26 mars 2015

Evanescences philosophiques


L'époque en est aux faits divers, aux petites saynètes croquées sur le vif et s'enchaînant les unes aux autres comme un sautoir de perles multicolores. L'existence même des médias suppose en effet une livraison ininterrompue de matière première sous forme de nouvelles racoleuses et pittoresques, ce qui inhibe par conséquent la marge laissée à l'appréciation sinon à l'exégèse de tous ces événements disparates.
 


 
Cette pratique contemporaine ne semble indisposer personne, pas même ceux dont le métier est précisément la critique. Au fond, il se pourrait même que cela les arrange : plus vite on passe d'un objet à l'autre, plus vite leur marge d'erreur dans l'analyse phénoménologique sera réduite. Et c'est bien là que réside l'infirmité de cette civilisation. On étouffe la pensée sous une avalanche de données futiles, d'amplitude variable mais en flux continu.

######

_Consigne_
Modifiez l'extrait sur l'époque des faits divers entre « Evanescences philosophiques » et « ces événements disparates. », inclus, en y remplaçant « sautoir » par « collier ».

_Entrées de données recueillies_
######

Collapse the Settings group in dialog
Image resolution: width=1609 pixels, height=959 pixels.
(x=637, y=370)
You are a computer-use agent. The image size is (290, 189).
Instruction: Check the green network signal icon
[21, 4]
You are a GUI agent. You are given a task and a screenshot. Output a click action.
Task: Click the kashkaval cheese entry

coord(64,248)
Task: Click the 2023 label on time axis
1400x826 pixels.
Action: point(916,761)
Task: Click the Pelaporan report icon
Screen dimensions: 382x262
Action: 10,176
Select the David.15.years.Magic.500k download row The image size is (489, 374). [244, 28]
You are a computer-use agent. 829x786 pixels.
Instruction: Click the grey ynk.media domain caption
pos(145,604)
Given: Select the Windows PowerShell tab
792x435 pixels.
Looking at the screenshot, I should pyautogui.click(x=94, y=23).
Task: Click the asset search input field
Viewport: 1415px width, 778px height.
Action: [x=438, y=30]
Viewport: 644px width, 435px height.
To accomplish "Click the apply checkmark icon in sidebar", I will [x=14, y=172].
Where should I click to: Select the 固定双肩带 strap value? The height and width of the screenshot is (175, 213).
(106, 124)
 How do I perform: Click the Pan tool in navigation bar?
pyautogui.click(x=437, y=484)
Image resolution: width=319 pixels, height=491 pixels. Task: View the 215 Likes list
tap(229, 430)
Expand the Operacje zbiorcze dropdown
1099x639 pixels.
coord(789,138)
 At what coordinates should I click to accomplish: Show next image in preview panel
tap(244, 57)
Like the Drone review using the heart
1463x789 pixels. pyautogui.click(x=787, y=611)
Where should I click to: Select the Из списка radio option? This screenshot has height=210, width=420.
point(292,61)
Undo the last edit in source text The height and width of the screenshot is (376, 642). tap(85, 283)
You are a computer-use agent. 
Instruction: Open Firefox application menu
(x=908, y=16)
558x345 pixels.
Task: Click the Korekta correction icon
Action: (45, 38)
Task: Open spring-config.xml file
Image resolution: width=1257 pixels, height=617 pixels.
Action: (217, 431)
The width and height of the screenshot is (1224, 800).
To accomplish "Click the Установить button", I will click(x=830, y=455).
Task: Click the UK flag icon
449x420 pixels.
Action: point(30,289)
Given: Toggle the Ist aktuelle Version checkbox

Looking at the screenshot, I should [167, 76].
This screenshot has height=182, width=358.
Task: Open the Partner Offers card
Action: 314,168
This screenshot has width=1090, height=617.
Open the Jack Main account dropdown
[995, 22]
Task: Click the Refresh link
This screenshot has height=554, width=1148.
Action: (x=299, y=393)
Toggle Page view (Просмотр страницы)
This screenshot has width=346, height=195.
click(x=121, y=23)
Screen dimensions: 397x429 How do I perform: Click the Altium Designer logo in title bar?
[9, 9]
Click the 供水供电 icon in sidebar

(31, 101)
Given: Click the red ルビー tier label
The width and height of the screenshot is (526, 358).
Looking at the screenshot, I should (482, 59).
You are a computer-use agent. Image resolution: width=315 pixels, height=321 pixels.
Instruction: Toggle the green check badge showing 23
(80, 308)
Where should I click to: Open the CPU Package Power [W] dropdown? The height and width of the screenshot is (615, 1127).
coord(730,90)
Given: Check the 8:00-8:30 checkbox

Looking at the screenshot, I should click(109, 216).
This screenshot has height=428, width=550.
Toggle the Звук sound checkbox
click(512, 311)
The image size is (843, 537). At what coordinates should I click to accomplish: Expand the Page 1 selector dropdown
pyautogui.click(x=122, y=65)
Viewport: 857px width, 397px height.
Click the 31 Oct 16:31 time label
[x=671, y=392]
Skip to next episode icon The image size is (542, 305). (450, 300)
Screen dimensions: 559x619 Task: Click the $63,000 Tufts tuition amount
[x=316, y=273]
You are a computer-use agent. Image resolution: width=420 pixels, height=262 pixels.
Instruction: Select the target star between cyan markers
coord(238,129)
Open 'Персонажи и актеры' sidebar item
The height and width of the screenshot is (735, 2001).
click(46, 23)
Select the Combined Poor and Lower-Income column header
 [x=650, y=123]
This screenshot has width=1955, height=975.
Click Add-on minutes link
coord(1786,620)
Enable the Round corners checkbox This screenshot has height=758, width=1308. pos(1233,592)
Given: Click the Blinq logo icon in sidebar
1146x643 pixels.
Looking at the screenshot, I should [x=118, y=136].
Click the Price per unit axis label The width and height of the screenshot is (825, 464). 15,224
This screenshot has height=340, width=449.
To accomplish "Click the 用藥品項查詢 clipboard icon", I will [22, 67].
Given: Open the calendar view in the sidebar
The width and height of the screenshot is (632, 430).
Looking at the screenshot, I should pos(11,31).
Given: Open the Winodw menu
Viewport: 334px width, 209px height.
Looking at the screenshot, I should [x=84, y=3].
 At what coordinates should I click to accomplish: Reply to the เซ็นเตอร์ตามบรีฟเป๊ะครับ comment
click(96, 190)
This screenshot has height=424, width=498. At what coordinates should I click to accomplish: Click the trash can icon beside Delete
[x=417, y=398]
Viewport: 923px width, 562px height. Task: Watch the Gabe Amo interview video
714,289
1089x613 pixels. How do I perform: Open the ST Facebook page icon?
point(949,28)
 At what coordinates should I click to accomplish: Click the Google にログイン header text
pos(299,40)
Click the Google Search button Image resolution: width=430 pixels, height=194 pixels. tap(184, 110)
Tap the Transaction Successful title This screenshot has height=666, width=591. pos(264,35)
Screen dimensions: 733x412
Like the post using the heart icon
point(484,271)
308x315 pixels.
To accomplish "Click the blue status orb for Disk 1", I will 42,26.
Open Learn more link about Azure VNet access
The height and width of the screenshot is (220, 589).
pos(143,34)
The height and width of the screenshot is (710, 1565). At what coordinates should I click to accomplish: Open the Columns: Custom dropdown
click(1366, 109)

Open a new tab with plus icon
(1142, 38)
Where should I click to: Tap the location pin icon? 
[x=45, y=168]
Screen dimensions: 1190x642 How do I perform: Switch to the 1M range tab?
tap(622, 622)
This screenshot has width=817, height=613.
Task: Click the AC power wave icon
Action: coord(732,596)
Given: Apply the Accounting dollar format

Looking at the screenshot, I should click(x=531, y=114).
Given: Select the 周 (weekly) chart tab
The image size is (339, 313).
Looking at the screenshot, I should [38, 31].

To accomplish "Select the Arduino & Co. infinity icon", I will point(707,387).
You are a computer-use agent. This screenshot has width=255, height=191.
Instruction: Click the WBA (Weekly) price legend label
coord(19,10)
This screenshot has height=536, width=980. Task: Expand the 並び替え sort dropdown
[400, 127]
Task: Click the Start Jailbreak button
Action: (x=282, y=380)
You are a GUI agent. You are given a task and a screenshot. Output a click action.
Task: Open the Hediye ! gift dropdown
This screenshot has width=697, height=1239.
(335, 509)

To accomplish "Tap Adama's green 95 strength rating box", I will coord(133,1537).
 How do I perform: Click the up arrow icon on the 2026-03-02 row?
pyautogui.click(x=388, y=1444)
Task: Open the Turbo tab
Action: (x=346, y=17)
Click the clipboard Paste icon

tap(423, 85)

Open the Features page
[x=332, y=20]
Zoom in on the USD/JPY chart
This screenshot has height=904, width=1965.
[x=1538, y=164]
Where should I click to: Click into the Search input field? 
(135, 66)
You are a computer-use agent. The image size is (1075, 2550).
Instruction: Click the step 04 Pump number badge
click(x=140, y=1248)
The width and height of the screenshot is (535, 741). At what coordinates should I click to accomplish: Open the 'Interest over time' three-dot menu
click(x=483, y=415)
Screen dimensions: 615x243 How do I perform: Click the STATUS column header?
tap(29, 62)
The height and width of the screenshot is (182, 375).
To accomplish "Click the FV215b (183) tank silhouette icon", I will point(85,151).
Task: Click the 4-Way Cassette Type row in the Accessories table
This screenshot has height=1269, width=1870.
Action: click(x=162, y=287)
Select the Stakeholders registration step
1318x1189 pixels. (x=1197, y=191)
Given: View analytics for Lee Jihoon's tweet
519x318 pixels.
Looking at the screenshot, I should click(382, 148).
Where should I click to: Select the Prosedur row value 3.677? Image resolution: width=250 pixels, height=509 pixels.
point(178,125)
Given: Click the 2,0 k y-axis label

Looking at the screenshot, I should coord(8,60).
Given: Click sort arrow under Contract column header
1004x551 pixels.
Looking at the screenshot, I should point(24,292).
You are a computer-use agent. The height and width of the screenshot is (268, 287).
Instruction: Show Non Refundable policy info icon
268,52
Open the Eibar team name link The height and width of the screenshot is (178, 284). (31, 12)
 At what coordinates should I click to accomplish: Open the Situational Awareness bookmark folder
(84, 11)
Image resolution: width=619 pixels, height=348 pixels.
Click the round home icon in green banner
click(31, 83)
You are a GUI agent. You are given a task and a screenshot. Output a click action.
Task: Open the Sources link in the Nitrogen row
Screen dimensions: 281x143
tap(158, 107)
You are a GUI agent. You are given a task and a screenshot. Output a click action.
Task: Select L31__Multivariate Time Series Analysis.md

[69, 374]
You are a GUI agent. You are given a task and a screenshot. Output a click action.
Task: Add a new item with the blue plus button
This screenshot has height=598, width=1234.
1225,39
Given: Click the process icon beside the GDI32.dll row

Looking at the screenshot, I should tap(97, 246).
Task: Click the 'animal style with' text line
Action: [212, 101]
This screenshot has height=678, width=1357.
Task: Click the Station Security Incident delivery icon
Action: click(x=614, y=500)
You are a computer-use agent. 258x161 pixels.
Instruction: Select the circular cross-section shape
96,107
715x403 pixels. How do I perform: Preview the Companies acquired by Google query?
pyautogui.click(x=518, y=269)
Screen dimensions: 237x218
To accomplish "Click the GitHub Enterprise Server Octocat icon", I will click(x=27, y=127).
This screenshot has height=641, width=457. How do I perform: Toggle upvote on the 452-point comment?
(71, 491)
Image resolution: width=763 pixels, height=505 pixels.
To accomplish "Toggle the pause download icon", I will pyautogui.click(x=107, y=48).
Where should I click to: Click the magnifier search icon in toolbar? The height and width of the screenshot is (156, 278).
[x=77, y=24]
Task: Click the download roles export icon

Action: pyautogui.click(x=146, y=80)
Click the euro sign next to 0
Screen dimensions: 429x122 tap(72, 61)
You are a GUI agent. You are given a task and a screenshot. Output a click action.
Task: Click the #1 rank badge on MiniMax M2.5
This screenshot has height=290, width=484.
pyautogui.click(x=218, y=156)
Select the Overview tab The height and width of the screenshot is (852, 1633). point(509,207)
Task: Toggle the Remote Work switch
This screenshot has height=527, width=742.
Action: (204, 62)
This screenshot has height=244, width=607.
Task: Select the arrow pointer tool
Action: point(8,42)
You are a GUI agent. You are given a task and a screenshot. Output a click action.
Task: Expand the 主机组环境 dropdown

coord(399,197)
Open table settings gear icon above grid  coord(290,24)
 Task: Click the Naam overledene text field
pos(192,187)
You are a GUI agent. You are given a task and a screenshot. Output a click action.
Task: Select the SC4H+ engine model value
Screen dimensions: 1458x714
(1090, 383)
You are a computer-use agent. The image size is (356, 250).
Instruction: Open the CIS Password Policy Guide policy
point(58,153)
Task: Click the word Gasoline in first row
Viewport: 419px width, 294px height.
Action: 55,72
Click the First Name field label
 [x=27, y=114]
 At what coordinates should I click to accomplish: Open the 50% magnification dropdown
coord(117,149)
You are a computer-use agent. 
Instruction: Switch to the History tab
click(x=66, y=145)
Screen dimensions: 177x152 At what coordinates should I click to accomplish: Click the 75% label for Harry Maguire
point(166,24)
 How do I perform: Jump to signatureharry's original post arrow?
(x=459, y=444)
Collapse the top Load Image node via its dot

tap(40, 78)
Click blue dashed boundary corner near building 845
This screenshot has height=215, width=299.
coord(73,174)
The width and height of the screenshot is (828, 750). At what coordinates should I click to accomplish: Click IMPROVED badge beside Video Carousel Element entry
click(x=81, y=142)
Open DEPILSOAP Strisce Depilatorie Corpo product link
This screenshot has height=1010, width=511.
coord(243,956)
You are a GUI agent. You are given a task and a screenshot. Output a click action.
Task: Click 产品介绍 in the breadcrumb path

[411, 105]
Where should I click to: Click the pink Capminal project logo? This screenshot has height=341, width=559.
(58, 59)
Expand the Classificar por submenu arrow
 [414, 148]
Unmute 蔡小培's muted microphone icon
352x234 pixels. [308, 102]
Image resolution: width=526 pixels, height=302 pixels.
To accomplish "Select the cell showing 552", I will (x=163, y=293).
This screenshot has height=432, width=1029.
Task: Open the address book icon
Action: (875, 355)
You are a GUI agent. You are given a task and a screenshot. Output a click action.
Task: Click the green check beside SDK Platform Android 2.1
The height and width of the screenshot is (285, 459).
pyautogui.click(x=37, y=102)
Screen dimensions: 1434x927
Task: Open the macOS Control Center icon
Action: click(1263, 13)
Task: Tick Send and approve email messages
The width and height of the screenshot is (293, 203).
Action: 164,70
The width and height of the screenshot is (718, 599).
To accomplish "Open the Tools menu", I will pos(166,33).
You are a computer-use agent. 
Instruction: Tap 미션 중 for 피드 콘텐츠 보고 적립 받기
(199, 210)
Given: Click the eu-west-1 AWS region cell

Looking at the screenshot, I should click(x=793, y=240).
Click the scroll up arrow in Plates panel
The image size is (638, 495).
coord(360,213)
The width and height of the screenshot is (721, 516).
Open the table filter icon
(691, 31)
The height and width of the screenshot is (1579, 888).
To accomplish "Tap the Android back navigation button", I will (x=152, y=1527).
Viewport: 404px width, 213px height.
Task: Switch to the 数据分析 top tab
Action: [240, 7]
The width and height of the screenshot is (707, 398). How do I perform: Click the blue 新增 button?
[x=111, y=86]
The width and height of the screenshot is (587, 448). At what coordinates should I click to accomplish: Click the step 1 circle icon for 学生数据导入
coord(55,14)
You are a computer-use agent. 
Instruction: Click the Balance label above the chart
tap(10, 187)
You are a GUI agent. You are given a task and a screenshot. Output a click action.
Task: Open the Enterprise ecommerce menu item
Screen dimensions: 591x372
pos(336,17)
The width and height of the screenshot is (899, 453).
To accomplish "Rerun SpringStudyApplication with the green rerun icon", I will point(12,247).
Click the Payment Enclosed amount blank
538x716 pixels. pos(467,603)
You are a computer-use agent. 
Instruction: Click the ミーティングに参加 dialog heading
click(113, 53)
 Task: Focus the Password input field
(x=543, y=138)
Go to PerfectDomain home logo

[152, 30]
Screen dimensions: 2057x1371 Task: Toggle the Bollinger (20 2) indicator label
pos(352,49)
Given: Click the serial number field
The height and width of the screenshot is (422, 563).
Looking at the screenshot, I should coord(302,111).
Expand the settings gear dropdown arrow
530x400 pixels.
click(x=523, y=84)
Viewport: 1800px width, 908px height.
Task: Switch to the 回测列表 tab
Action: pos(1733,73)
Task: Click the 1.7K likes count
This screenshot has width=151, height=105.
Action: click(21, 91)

######

_Corrigé_
Evanescences philosophiques


L'époque en est aux faits divers, aux petites saynètes croquées sur le vif et s'enchaînant les unes aux autres comme un collier de perles multicolores. L'existence même des médias suppose en effet une livraison ininterrompue de matière première sous forme de nouvelles racoleuses et pittoresques, ce qui inhibe par conséquent la marge laissée à l'appréciation sinon à l'exégèse de tous ces événements disparates.